Southwark Crown Court orders firm to pay £1.4m fine and £851,000 confiscation fee
Consultant Sweett Group has been ordered to pay £2.3m for a bribery offence related to its Middle East division.
Southwark Crown Court today sentenced the firm, ordering it to pay a £1.4m fine and a further £851,152 confiscation fee.
The confiscation is to be paid within three months; 50% of the fine is to be paid by February 2017, with the remaining sum paid by February 2018. The company has also been instructed to pay £95,000 to cover the prosecution’s legal costs.
The sentencing follows the company’s admission in December of an offence under the UK Bribery Act, regarding two related contracts within the Middle East entered into in 2013 which were identified by the group and reported to the Serious Fraud Office.
Douglas McCormick, CEO of Sweett Group said: “Sweett Group’s Middle East legacy issue is closed and this marks an important step in the delivery of the company’s new strategy.
“Over the last year, the company has been transformed with the appointment of a new leadership team, which has successfully addressed key issues facing the business. The group has delivered on a number of strategic objectives including the sale of the APAC and India business, resolution of the SFO investigation, withdrawal from the Middle East market and the re-organisation of the business into five regions.
“We have strengthened our internal systems, controls and risk procedures, and refined our strategy, focusing on profitability and cash flow. We are excited by the opportunities we see ahead in our core markets the UK, Europe and North America, and we look to the future with confidence.”
The charge was brought under section 7(1) of the UK’s Bribery Act 2010 - “failing to prevent an associated person bribing another to obtain or retain business for the company”. The nature of the offence does nor result in debarment from public sector tendering under EU or UK law.
In December, the firm also disclosed it has decided to exit the Middle East and restructure into five new divisions, as it posted an increased half-year pre-tax loss of £548,000 for the six months to September 2015.
In this earlier statement Sweett said the Serious Fraud Office’s (SFO) investigation into the firm - prompted by bribery allegations first published in the Wall Street Journal (WSJ) in June 2013 - was “at an end”.
Building understands the bribery offence Sweett disclosed to the SFO is unrelated to the original WSJ allegations.
Neil O’May, a partner at law firm Norton Rose Fulbright, commented: ““This is the first case where a company has been prosecuted to conviction by the Serious Fraud Office for failing to put in place adequate measures to prevent bribery.

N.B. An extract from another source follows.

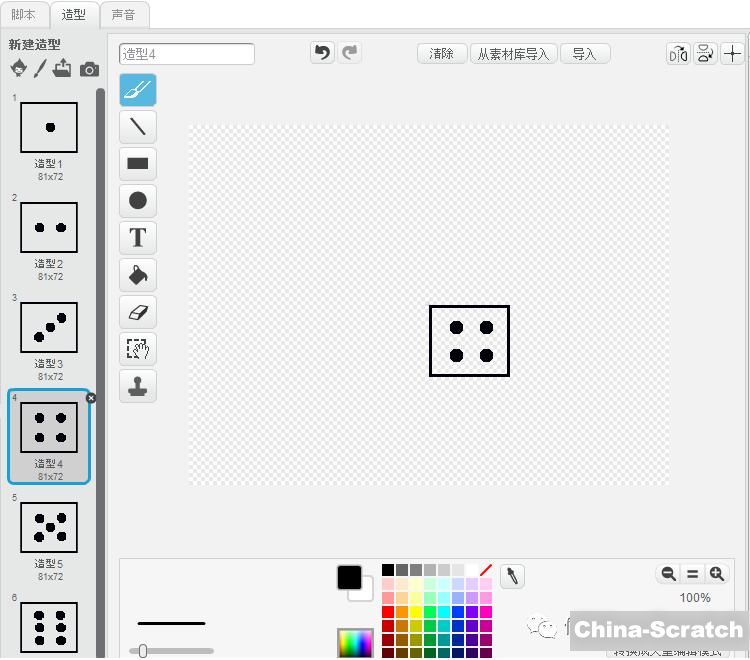Image resolution: width=750 pixels, height=660 pixels.
Task: Select the Eraser tool
Action: (138, 311)

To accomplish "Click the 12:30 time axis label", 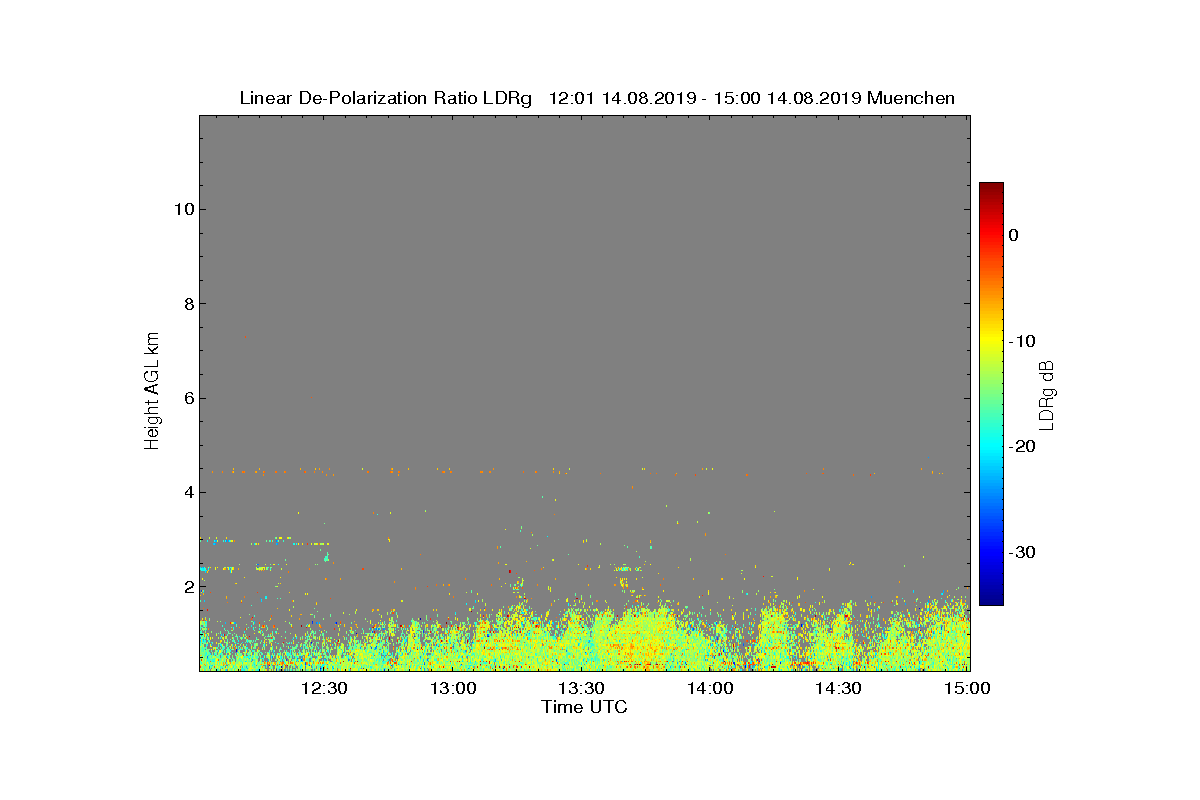I will coord(324,688).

“The SFO will hope that the outcome will reinforce its position as an effective prosecuting agency as David Green enters the next two years of his tenure in charge, and support its recent request to the government for more funds to prosecute corporate wrongdoing.”
Nimisha Agarwal, senior associate at law firm Taylor Wessing, said: “Corporates who have become apathetic over the years due to a lack of section 7 prosecutions will be reminded of the SFO’s intention to use this piece of armoury to hold companies responsible for unethical behaviour.
“The Sweett case also highlights the long arm reach of the Bribery Act - the bribe in this case was given by Sweett’s UAE subsidiary to secure a contract in Dubai.”